Do Your Mortgage Lenders' Estimates Count?
While big lenders like Bank of America began implementing the new GFE form right away, other mortgage lenders refuse to give a GFE to borrowers until they are required to by law--that is, when a customer actually applies for a mortgage. Some even claim that the new law precludes them from providing this disclosure, but actually the new law just forces lenders to honor the fees disclosed. Many lenders prefer to offer non-binding "worksheets" that show fee estimates but don't place any obligation on the mortgage company. While HUD allows the use of worksheets, the agency wants consumers to understand that a worksheet does not obligate the lender the way a GFE does.
In addition, by law, only the final GFE must match the closing statement, and updated GFEs may be created any time there is a "material change" in the application--mortgage lenders are not obligated to honor a rate and fee structure until you actually lock your loan's interest rate. Then, you get a new GFE. If the property appraisal is lower than expected, or your credit score changes, or you take a new job, or you switch from a 30-year fixed home loan to a 5/1 ARM--any of these are considered material changes and trigger a new GFE. The final GFE is the only one that counts.
Some Sneaky Mortgage Lenders
"Three Ways to Transform the New Good Faith Estimate into Your Secret Weapon," an article in a mortgage lending publication, recommends that loan agents not provide a GFE to those shopping for a mortgage. Instead, the author suggests that mortgage lenders put off borrowers until they are entitled by law to the disclosure--after they apply for a mortgage. He also advises that lenders skip filling out the voluntary parts of the form, because completing it will just "help clients shop them out of business." Finally, he suggests that loan officers not guarantee the interest rate beyond one day, claiming that "the smartest way to deal with Line 1 of the GFE is simply don't guarantee the interest rate." But you can insist that lenders provide the full GFE if they want your business. If the mortgage professional you're dealing with isn't confident his or her rates will stand up to comparison, go elsewhere.

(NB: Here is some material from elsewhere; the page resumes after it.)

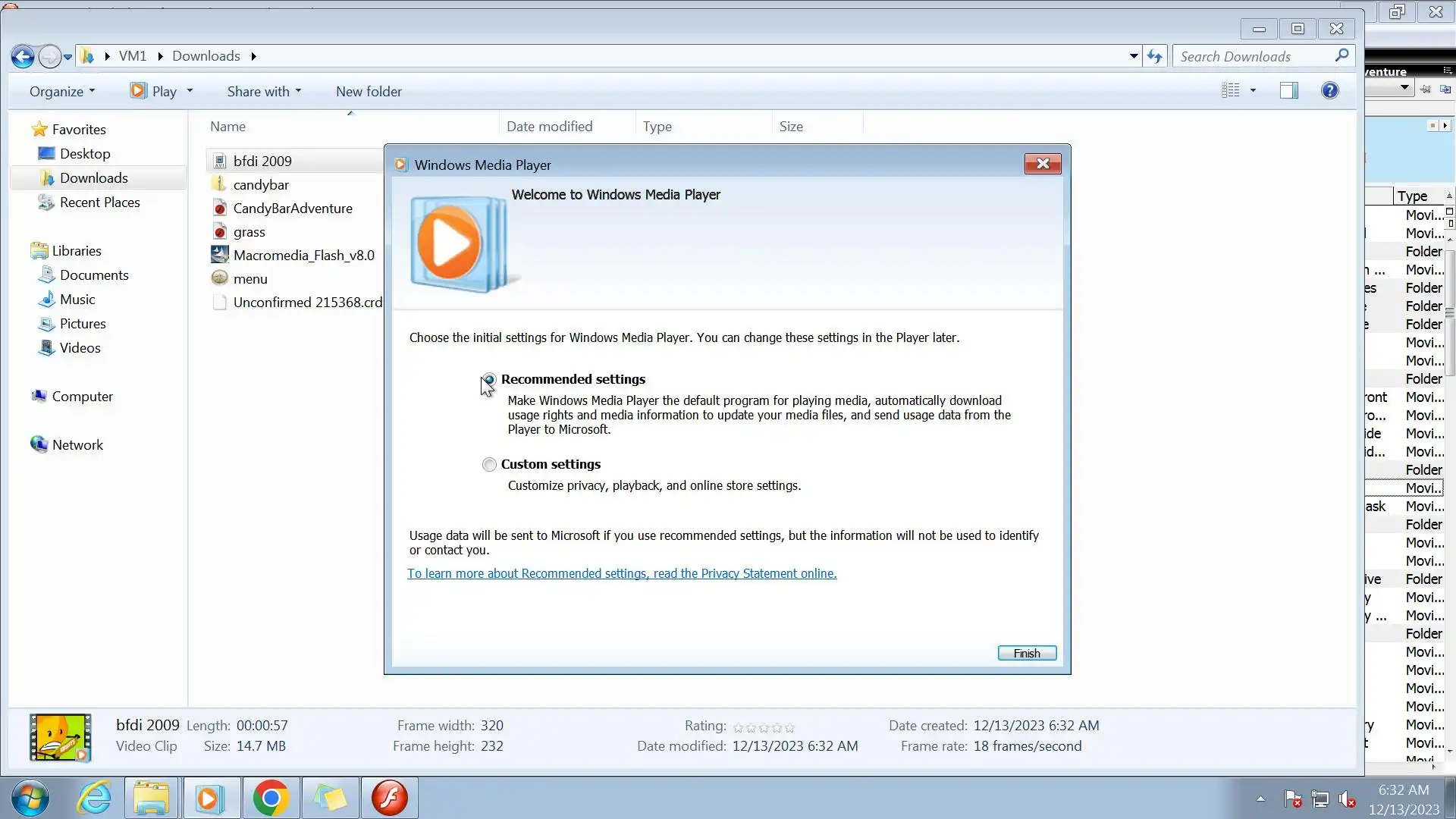The height and width of the screenshot is (819, 1456).
Task: Rate file using the fifth star
Action: [789, 726]
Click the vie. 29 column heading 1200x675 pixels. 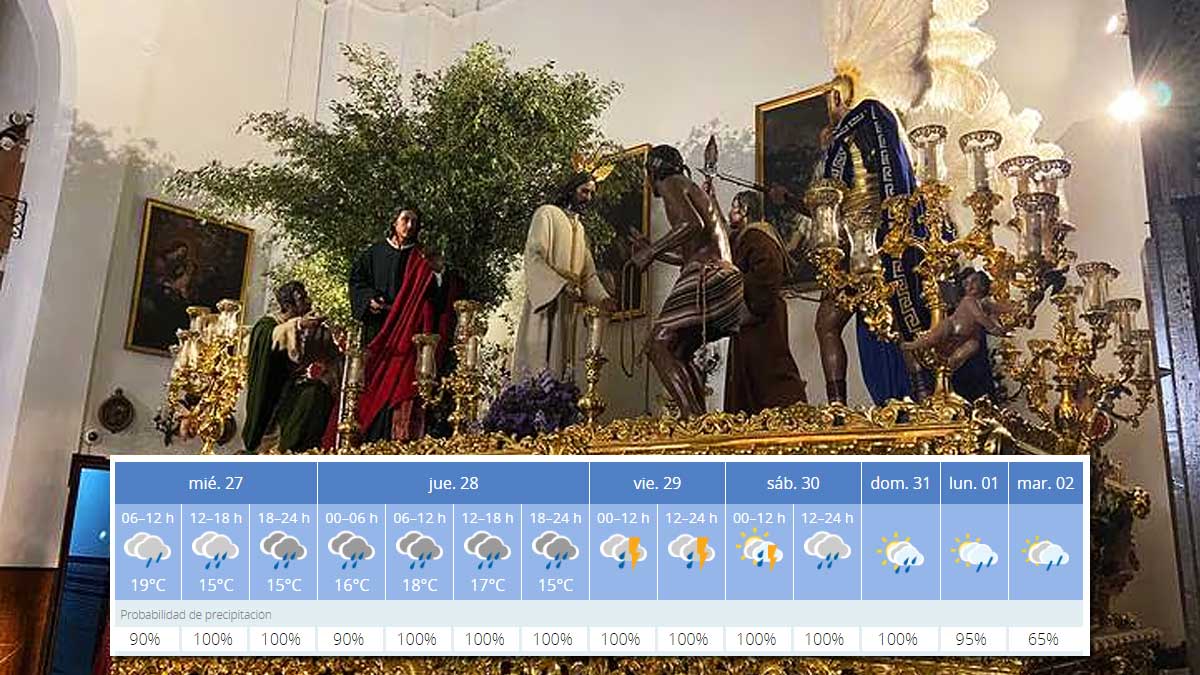(657, 482)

Shopping for a Home Loan with the New GFE
To close your loan at the best mortgage rate, double-check your quote. Collect a few GFEs when getting mortgage quotes upfront, but check the numbers again when you lock your loan. Track mortgage interest rate trends online, and if you see market rates moving down but yours strangely increasing, have a serious talk with your loan agent and be willing to go elsewhere. When you get the final GFE, your lender is has made a full commitment--and there should be no surprises at your closing.